Disney+ will have an international launch that begins at the same time as its rollout in the U.S., Disney revealed. The company will be launching its digital streaming service on November 12 in Canada and The Netherlands on November 12, and will be coming to Australia and New Zealand the following week. The streaming service will also support virtually every device and operating system from day one.

Disney+ will be available on iOS, Apple TV, Google Chromecast, Android, Android TV, PlayStation 4, Roku, and Xbox One at launch, which is pretty much an exhaustive list of everywhere someone might want to watch it, leaving aside some smaller proprietary smart TV systems.
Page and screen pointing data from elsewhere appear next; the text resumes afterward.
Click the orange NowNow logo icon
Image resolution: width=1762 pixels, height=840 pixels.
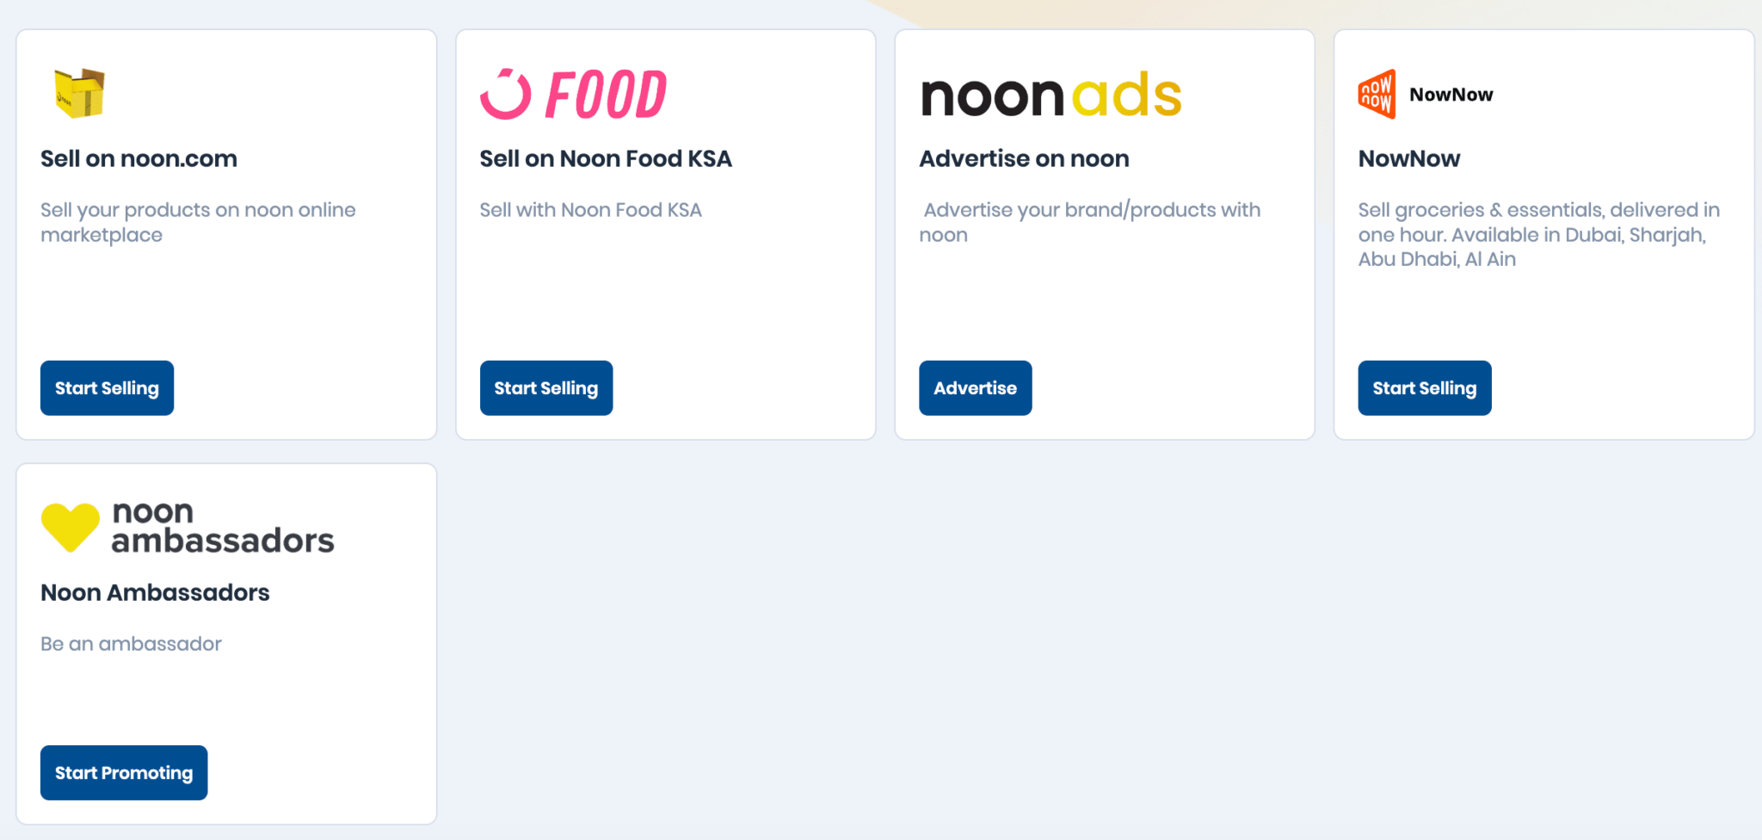1377,95
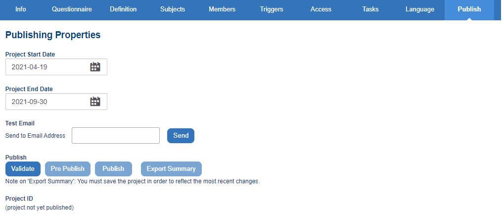This screenshot has height=217, width=502.
Task: Click the Validate button
Action: (23, 169)
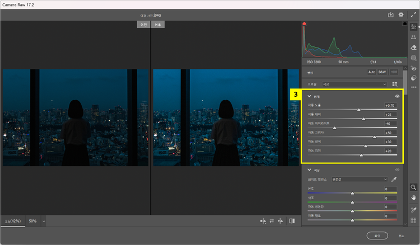
Task: Open the zoom level dropdown arrow
Action: tap(43, 221)
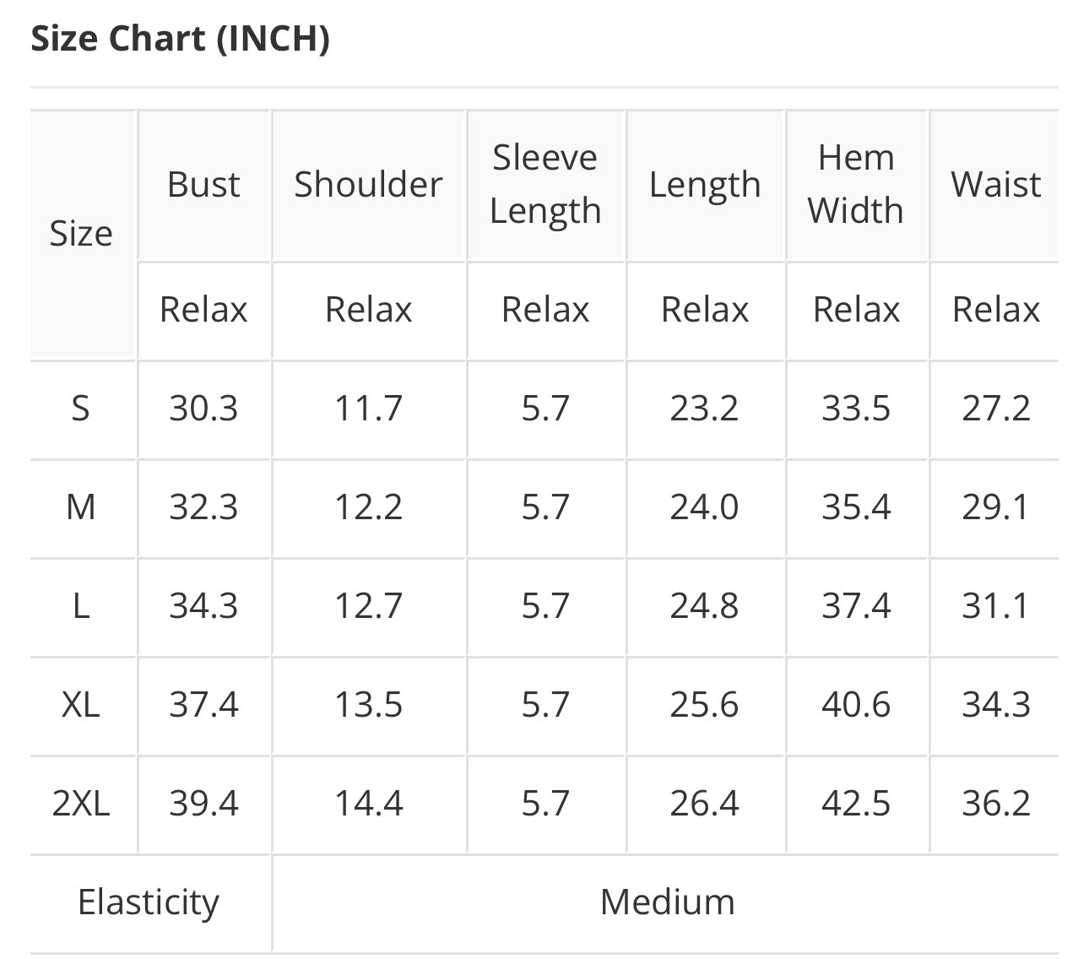
Task: Click the Sleeve Length column header
Action: tap(545, 184)
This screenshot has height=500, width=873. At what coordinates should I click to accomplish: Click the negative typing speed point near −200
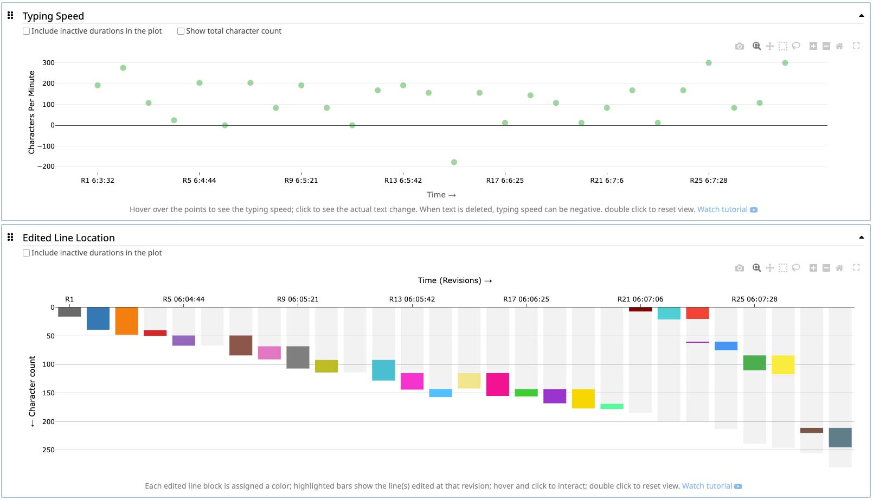coord(454,162)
That, combined with the day-and-date global markets, should be a clear indicator that Disney wants its service to be available to as many customers as possible, as quickly as possible.

Through Apple’s iPhone, iPad and Apple TV devices, customers will be able to subscribe via in-app purchase. Disney+ will also be fully integrated with Apple’s TV app, which is getting an update in iOS 13 in hopes of becoming even more useful as a central hub for all a user’s video content. The one notable exception on the list of supported devices and platforms is Amazon’s Fire TV, which could change closer to launch depending on negotiations.

In terms of pricing, the service will run $8.99 per month or $89.99 per year in Canada, and €6.99 per month (or €69.99 per year) in the Netherlands. In Australia, it’ll be $8.99 per month or $89.99 per year, and in New Zealand, it’ll be $9.99 and $99.99 per year. All prices are in local currency.

That compares pretty well with the $6.99 per month (or $69.99 yearly) asking price in the U.S., and undercuts the Netflix pricing in those markets, too. This is just the Disney+ service on its own, however, not the combined bundle that includes ESPN Plus and Hulu for $12.99 per month, which is probably more comparable to Netflix in terms of breadth of content offering.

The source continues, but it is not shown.